Stored items:
--
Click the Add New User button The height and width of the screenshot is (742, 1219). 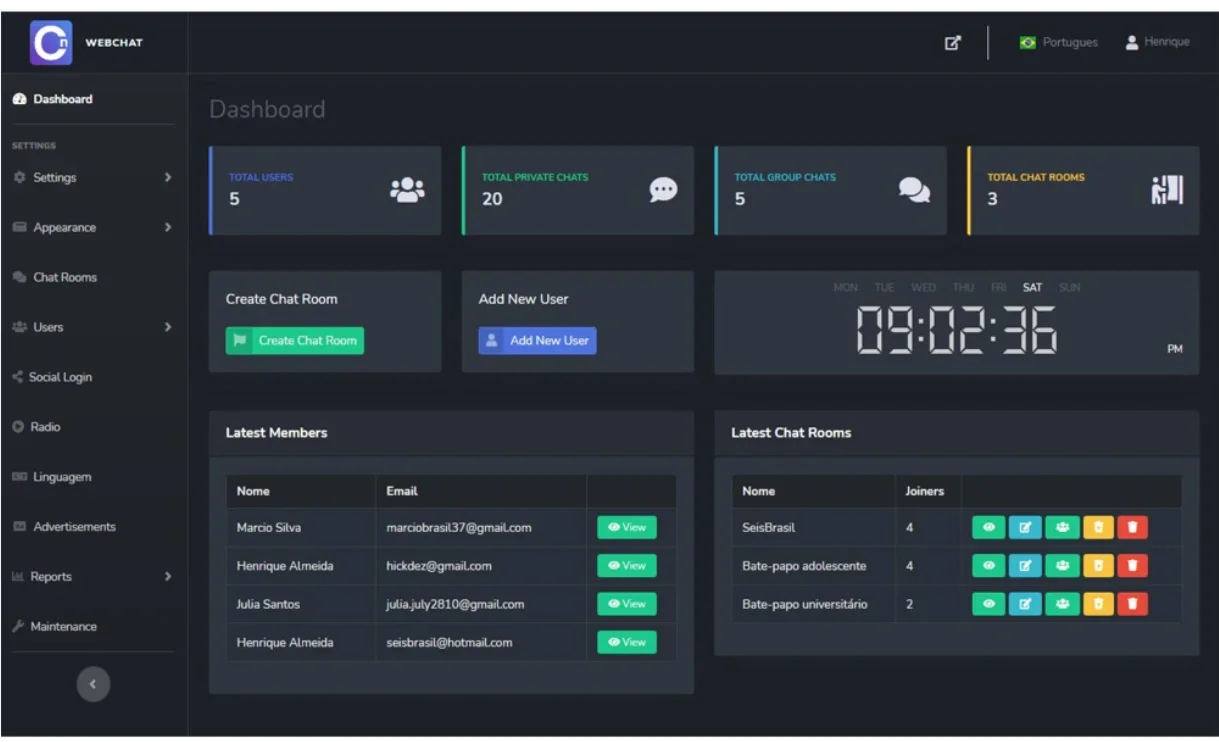pyautogui.click(x=537, y=341)
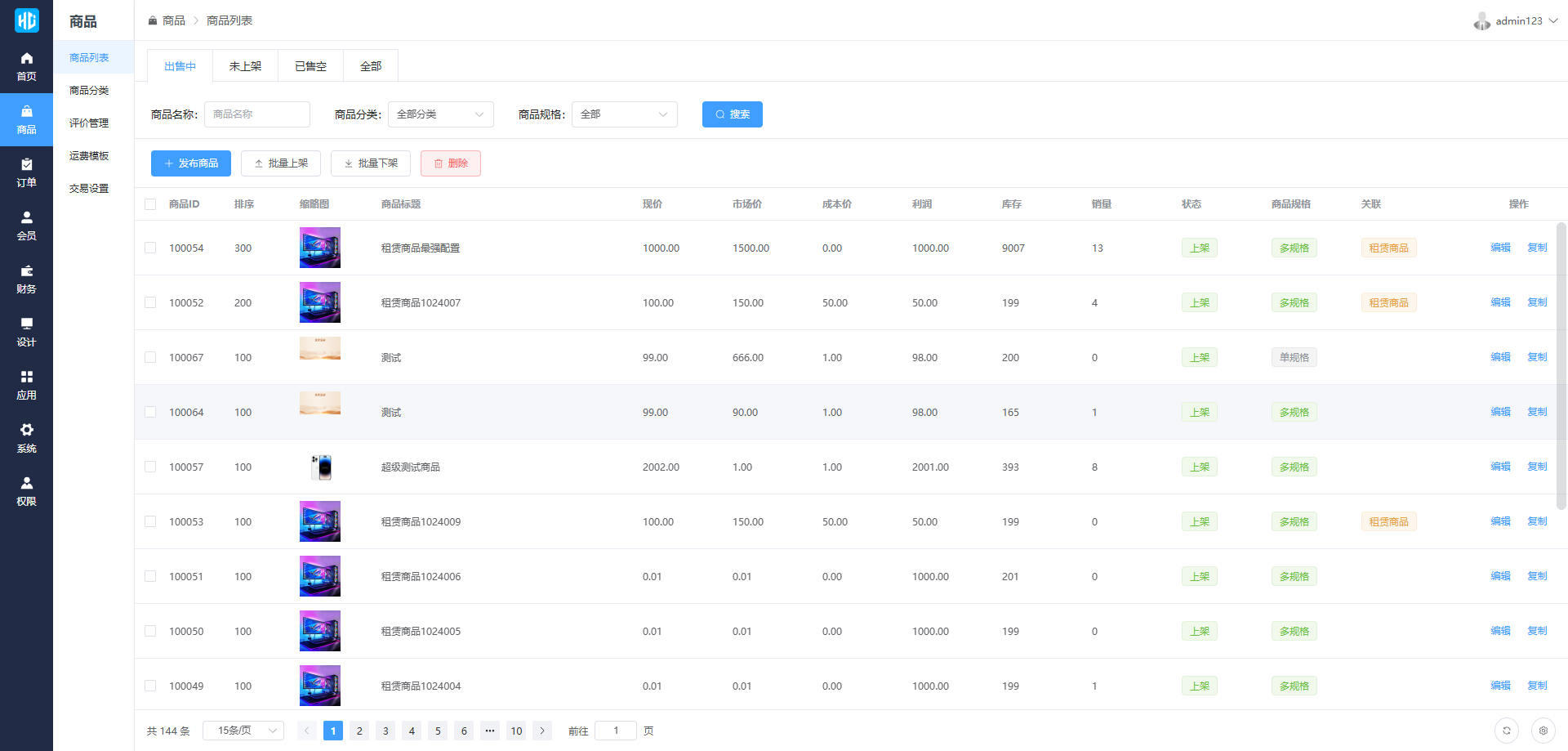Select the checkbox for product 100057
The image size is (1568, 751).
point(150,467)
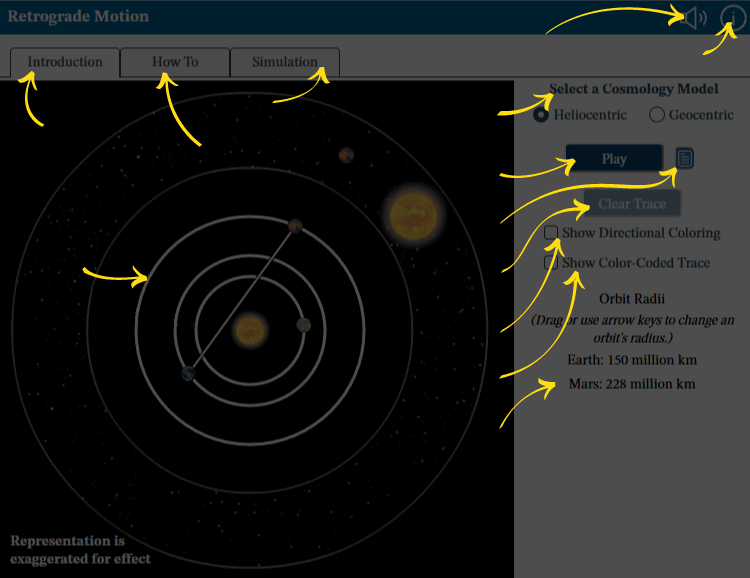Enable Show Directional Coloring checkbox
Screen dimensions: 750x578
551,233
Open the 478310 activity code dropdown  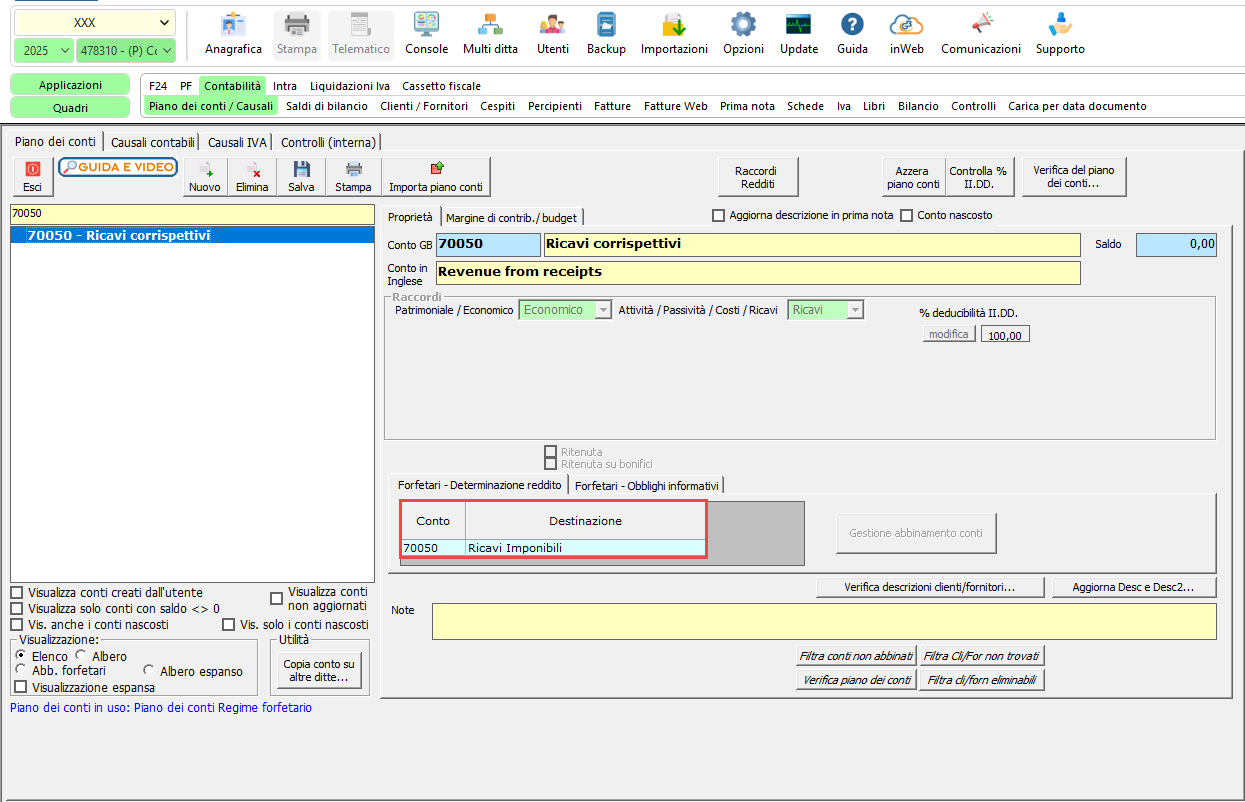click(x=126, y=50)
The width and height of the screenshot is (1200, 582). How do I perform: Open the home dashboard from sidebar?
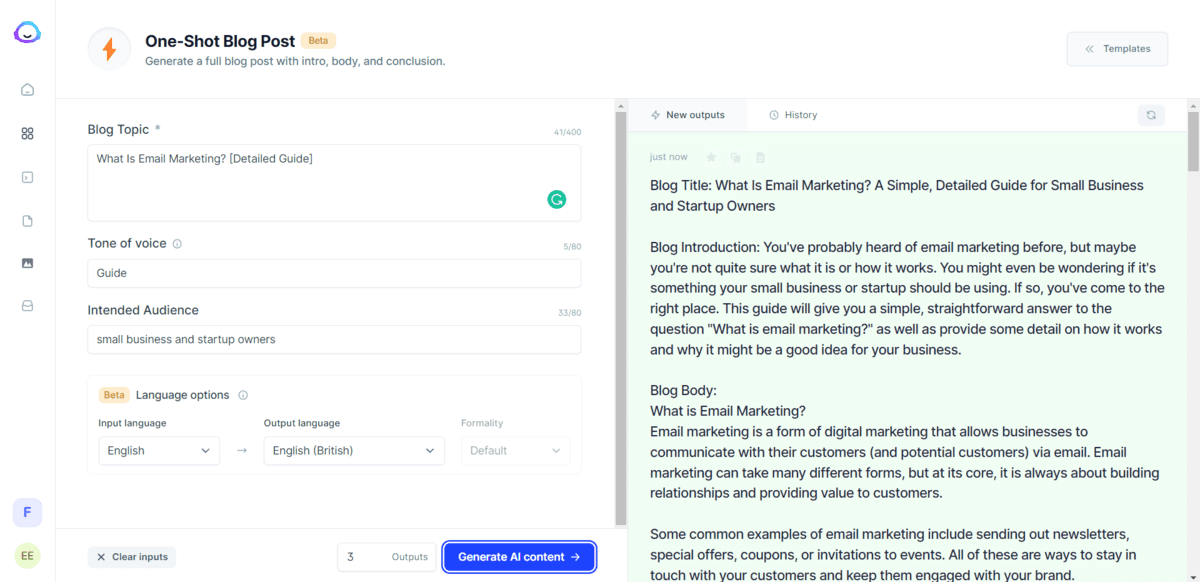click(x=27, y=90)
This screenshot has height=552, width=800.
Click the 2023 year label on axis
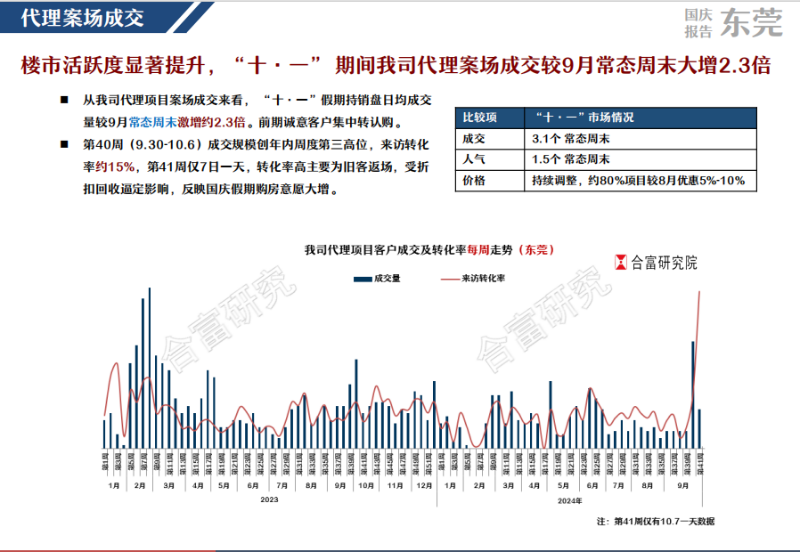[269, 499]
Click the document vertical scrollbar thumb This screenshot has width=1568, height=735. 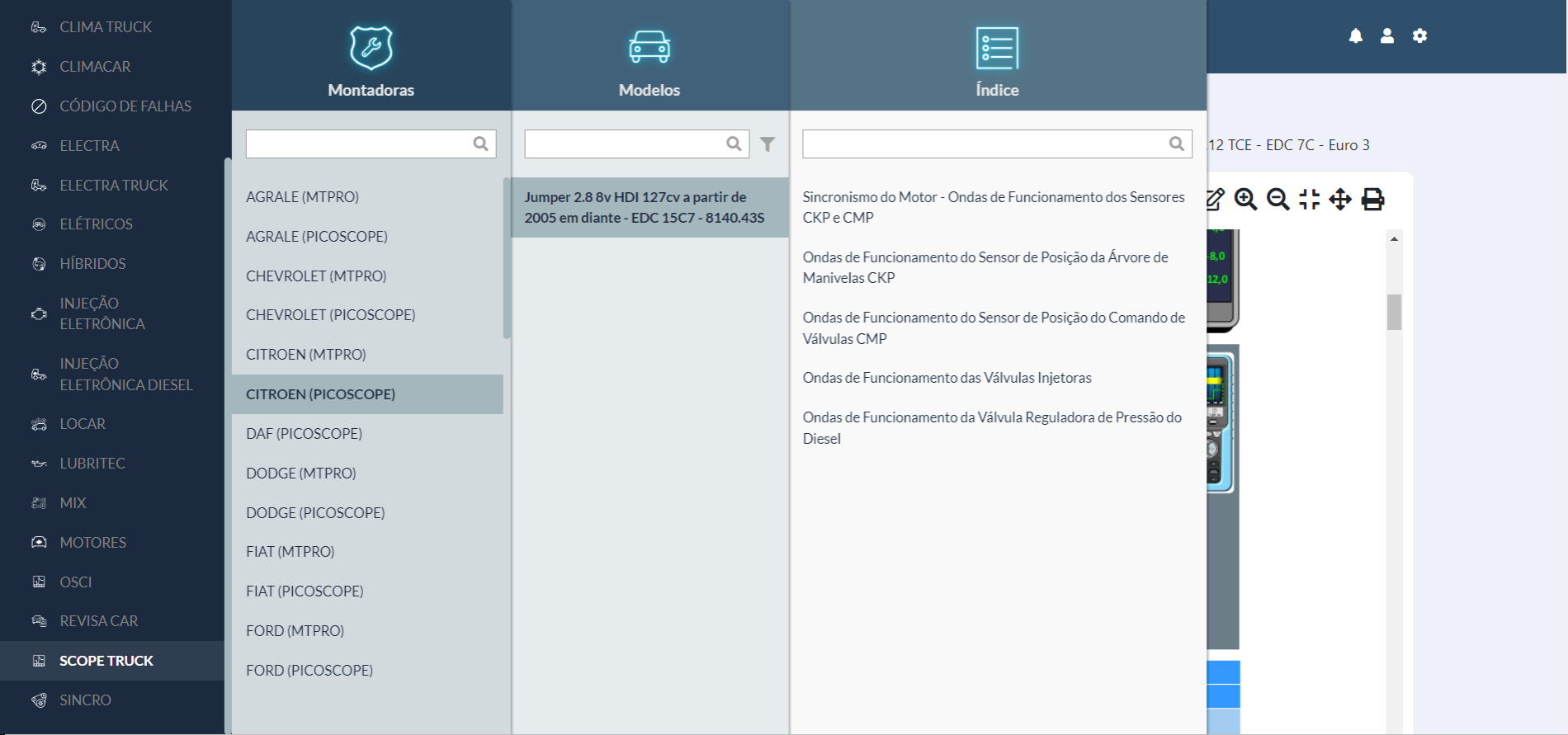click(x=1394, y=313)
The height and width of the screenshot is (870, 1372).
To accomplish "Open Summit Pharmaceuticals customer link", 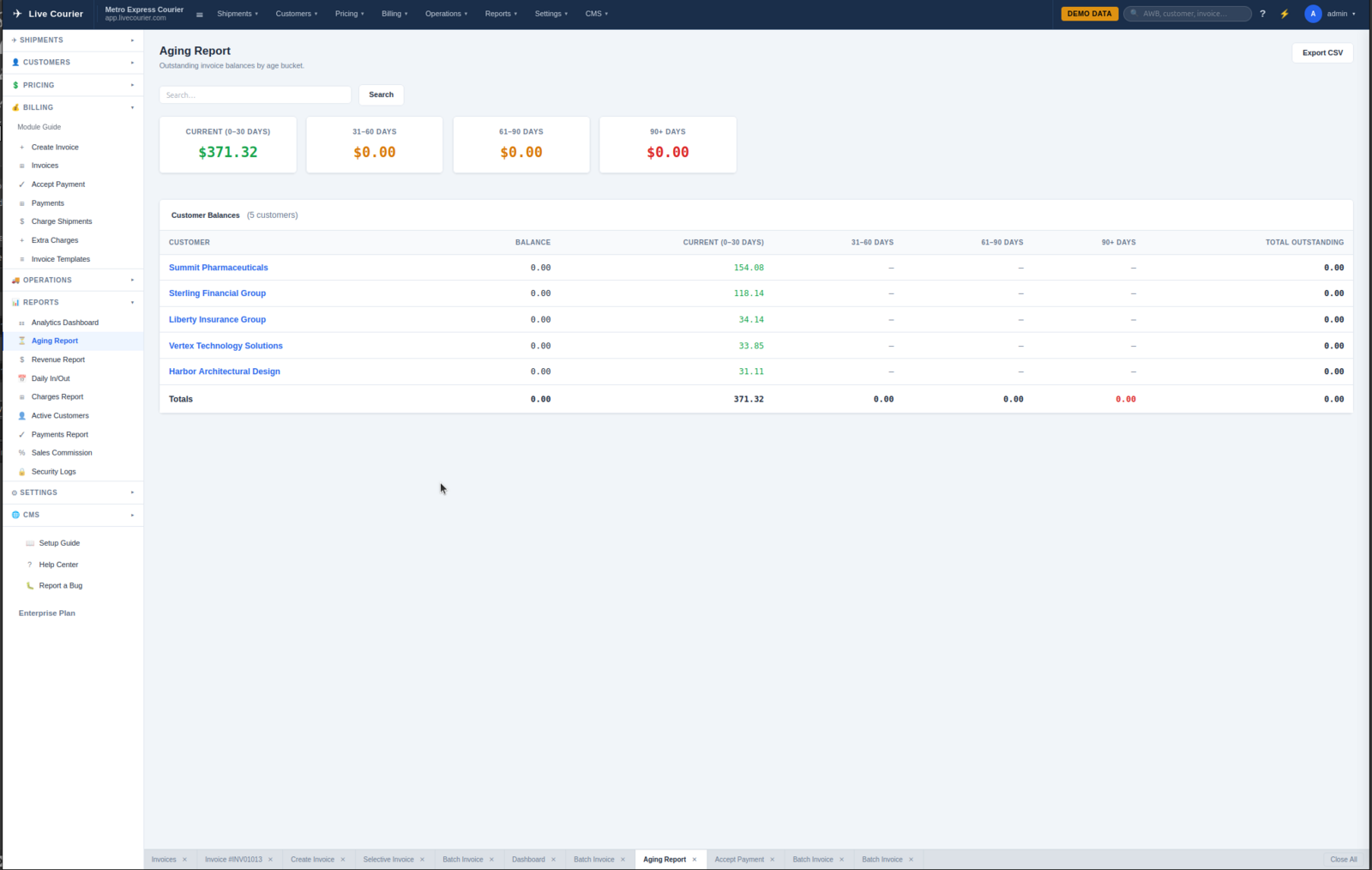I will coord(219,268).
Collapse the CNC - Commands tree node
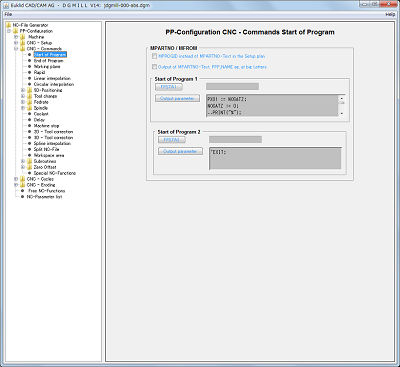 [x=16, y=49]
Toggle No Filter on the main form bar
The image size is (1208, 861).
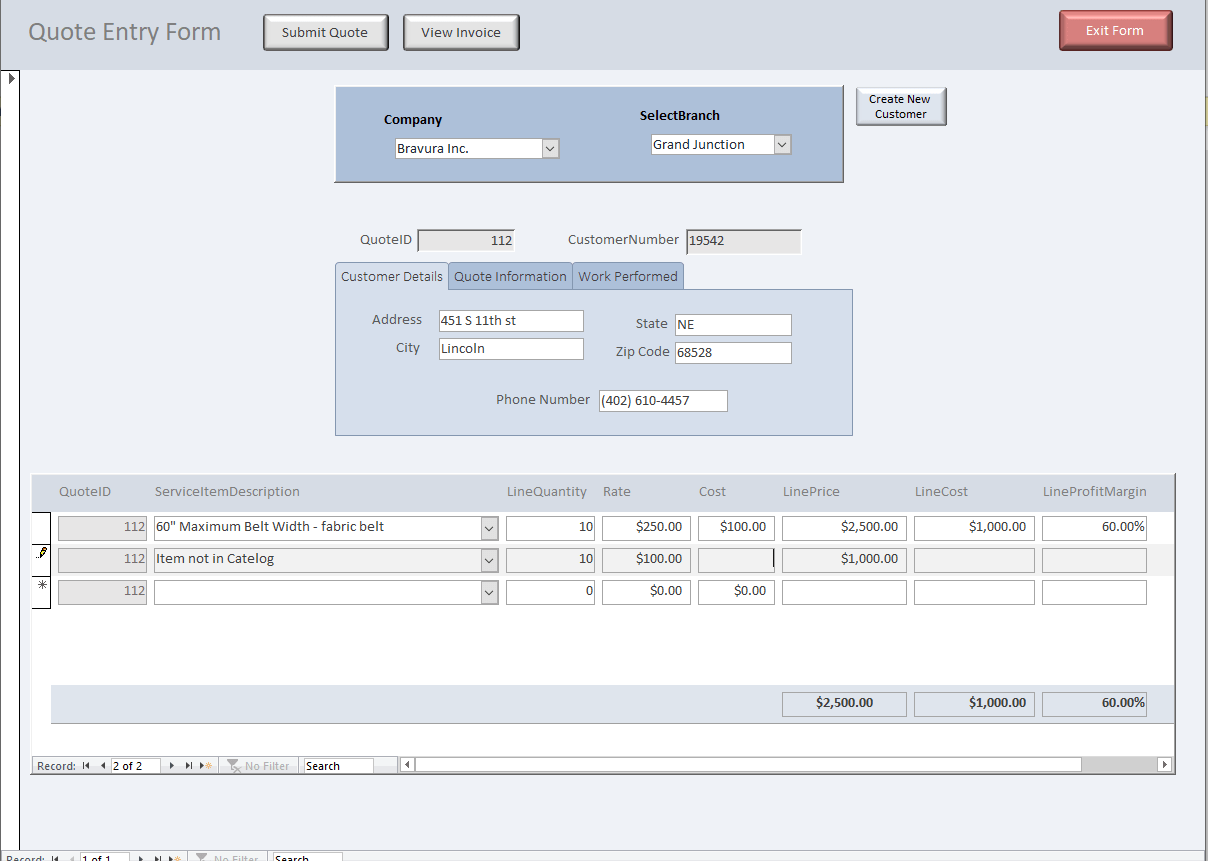[227, 858]
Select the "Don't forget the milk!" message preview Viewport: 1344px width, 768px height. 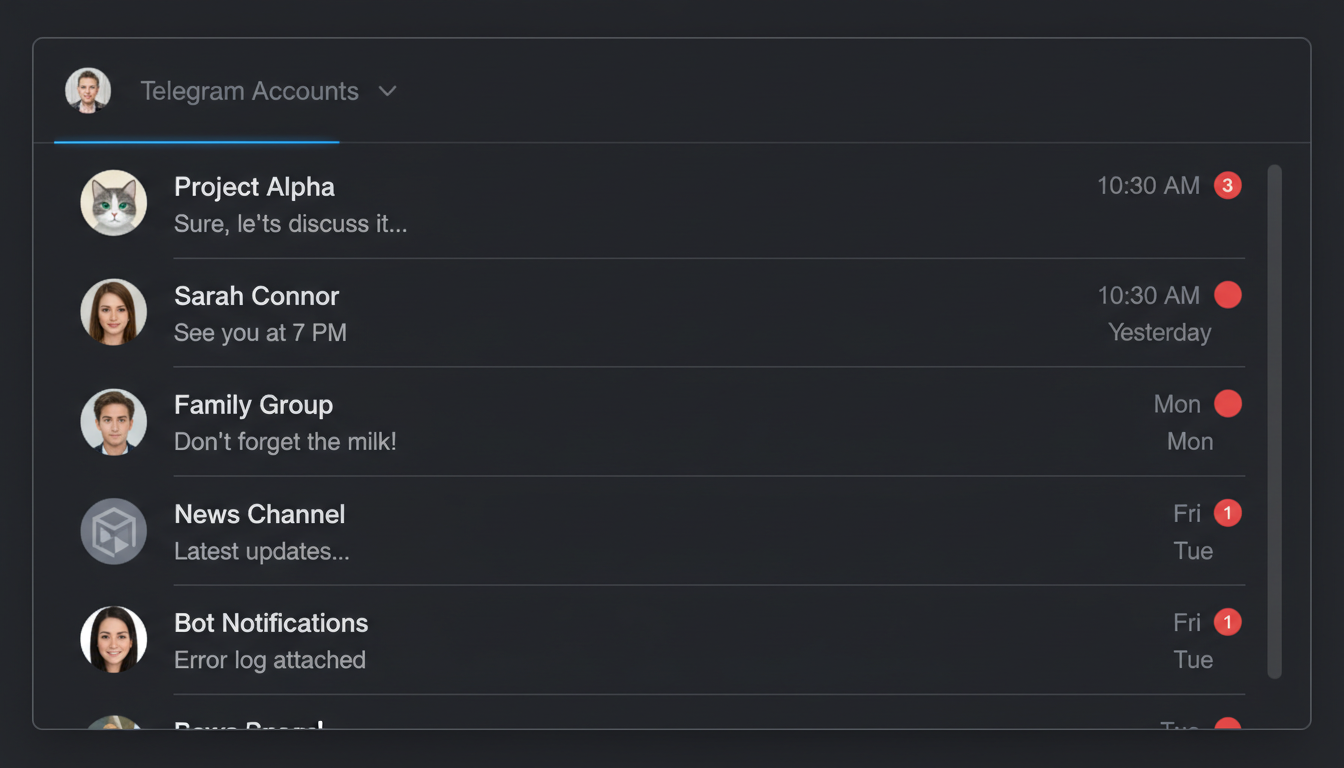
--
- WHAT THE TASK ASKS -
Repeat only the lines from the line with "Toggle No Filter on the main form bar" to the end of the entries, including both the first and the last line, and drop every picture.

- SOLVED PROBLEM -
Toggle No Filter on the main form bar
The image size is (1208, 861).
[227, 858]
Select the "Don't forget the milk!" message preview Viewport: 1344px width, 768px height. 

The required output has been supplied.